------ GIVEN RECORDS ------

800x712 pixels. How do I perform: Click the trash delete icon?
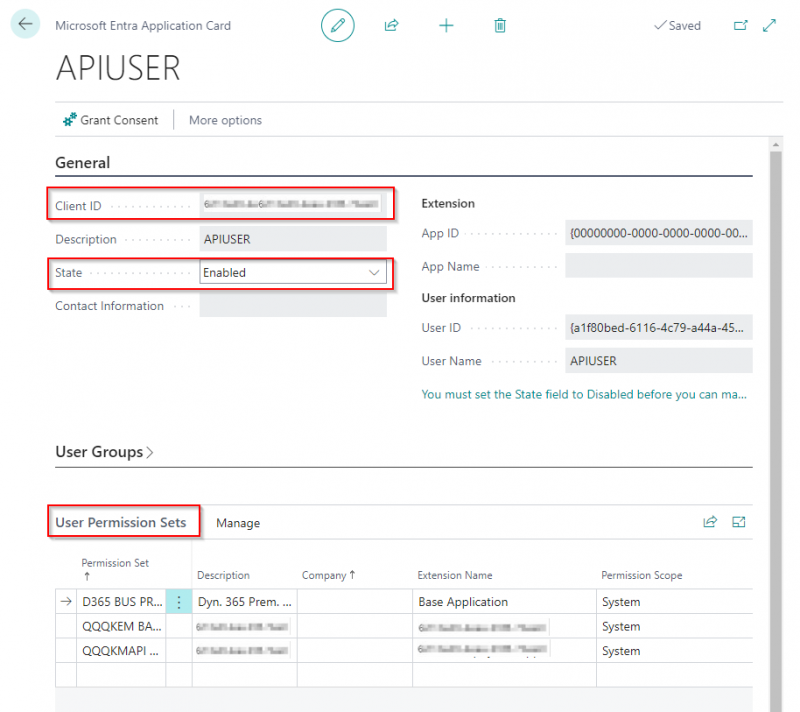[500, 25]
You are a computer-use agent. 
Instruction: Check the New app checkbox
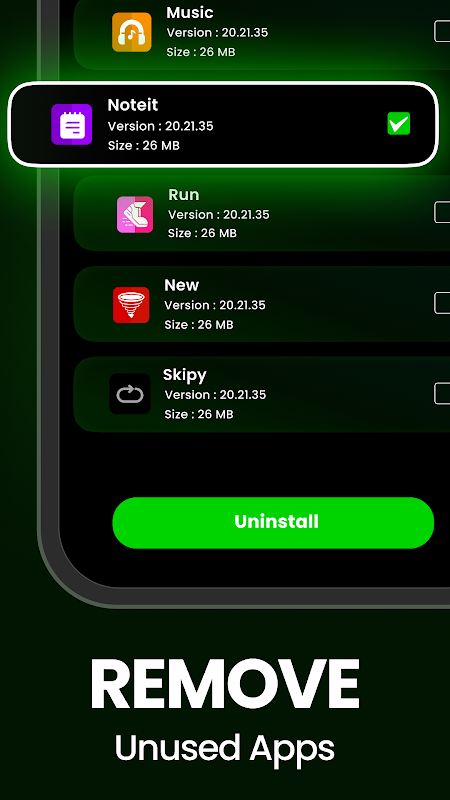click(442, 303)
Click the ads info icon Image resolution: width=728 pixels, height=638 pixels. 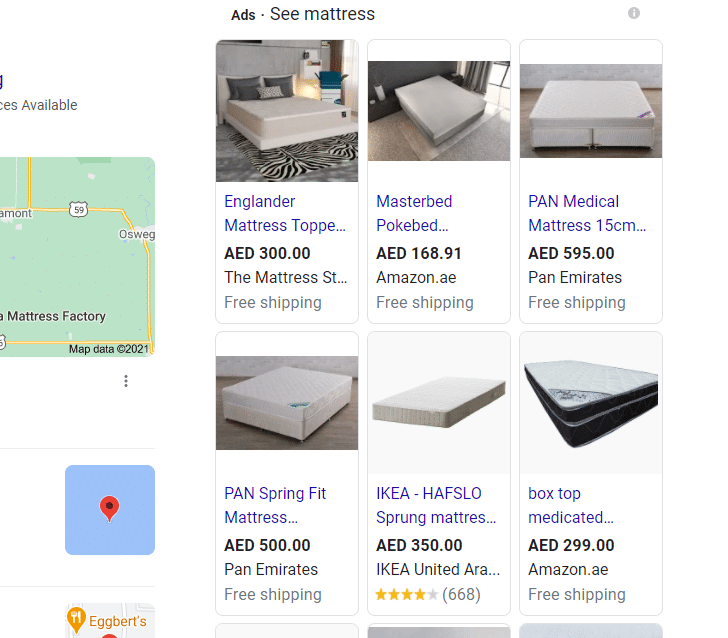click(x=633, y=14)
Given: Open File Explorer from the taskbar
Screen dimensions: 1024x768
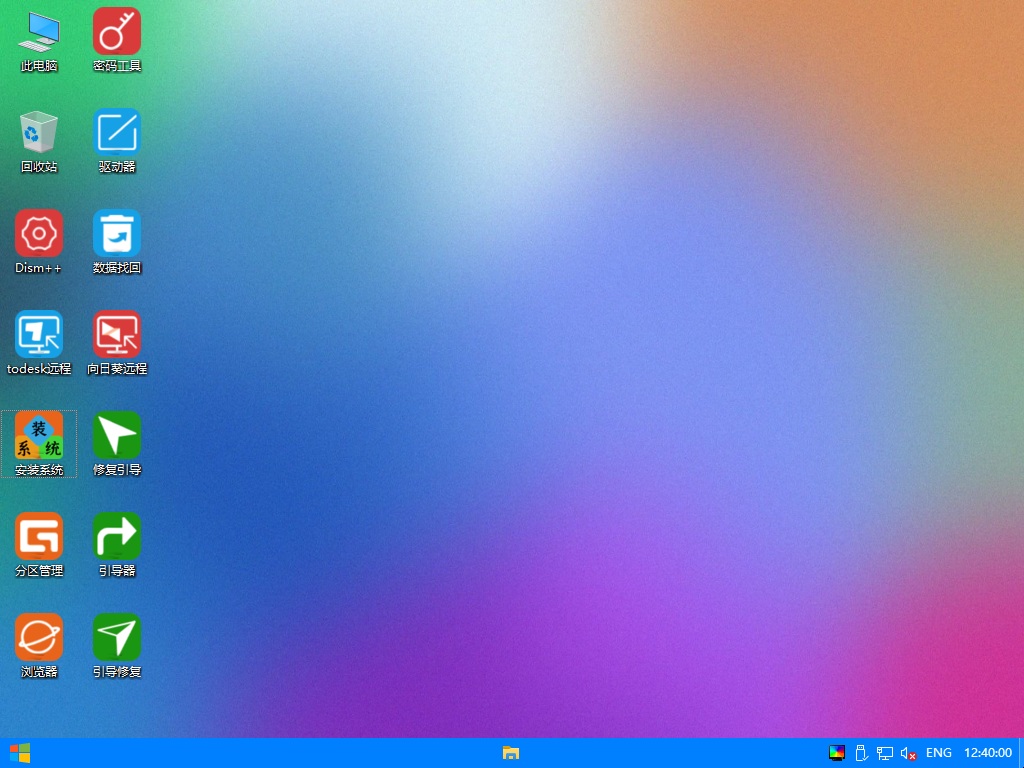Looking at the screenshot, I should click(x=511, y=753).
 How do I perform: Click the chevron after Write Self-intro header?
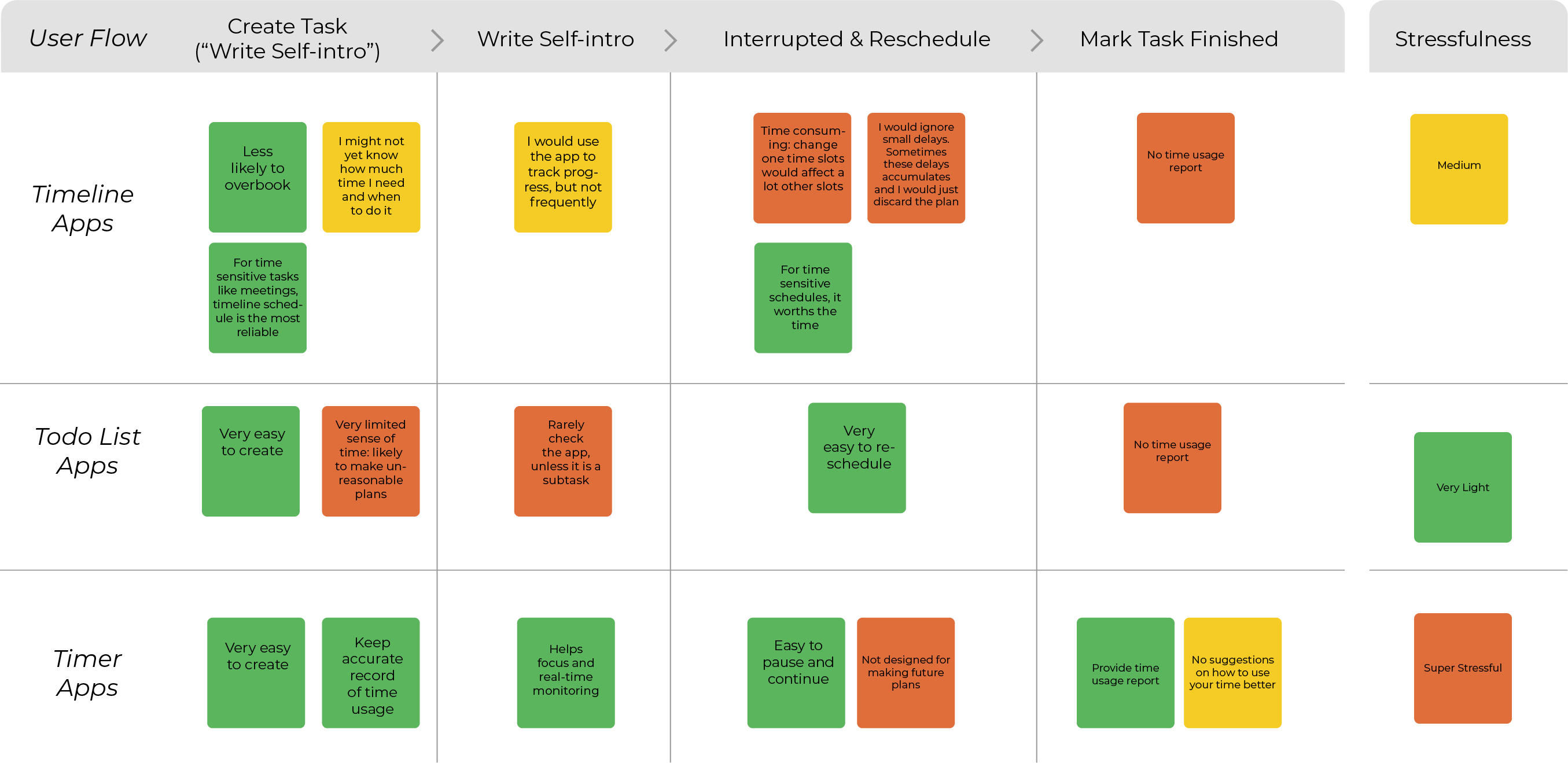[670, 40]
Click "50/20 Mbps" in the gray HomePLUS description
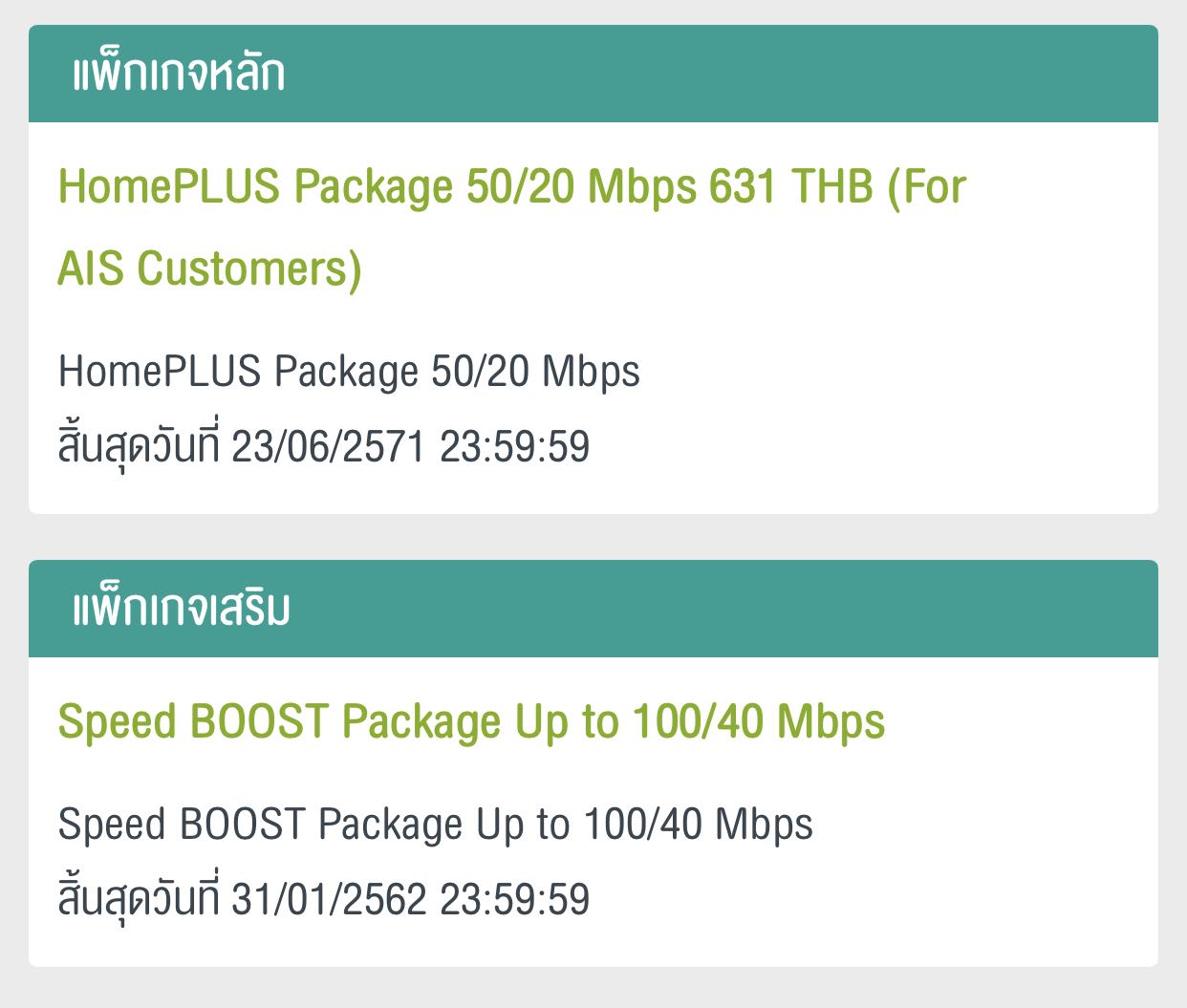Image resolution: width=1187 pixels, height=1008 pixels. (x=535, y=372)

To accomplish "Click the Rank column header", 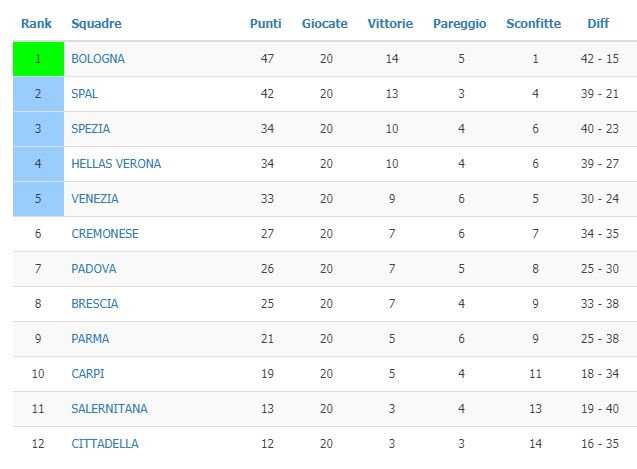I will tap(37, 24).
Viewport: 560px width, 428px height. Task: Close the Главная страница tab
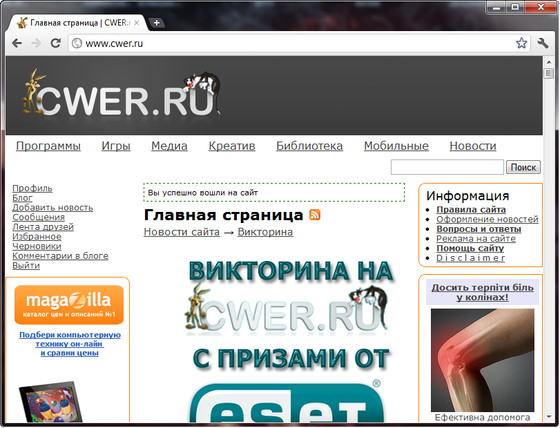(x=136, y=23)
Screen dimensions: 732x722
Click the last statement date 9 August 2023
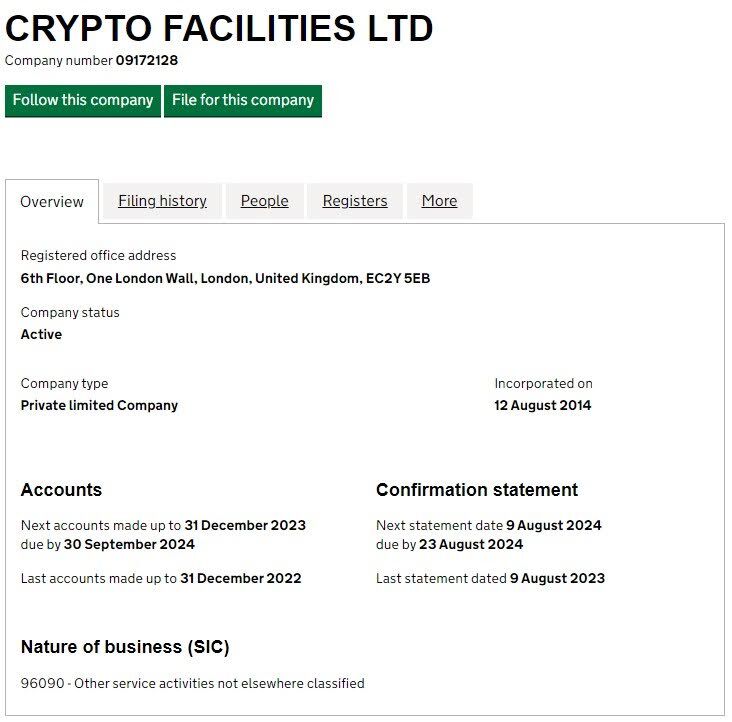557,578
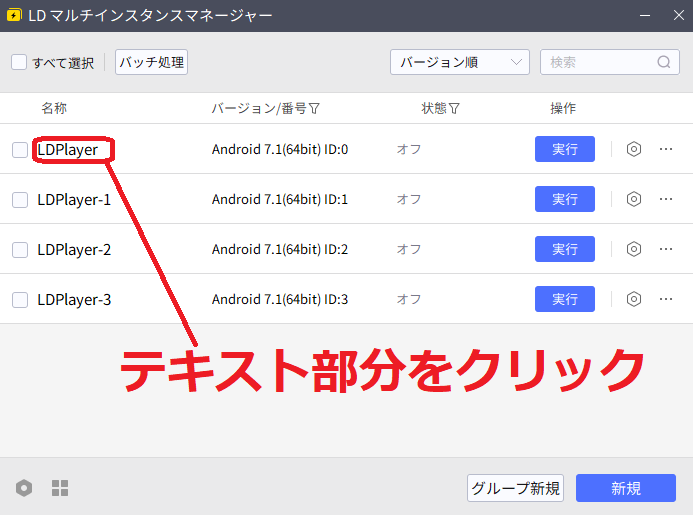The height and width of the screenshot is (515, 693).
Task: Click the グループ新規 button
Action: 515,488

------

Every line from the one containing "Viewport: 560px width, 428px" to the end of the material above is to be returned exactly, with the pictures left out.

Viewport: 560px width, 428px height. Task: Close the Главная страница tab
(x=136, y=23)
Screen dimensions: 732x722
Click the last statement date 9 August 2023
557,578
The height and width of the screenshot is (515, 693).
Task: Click the グループ新規 button
Action: 515,488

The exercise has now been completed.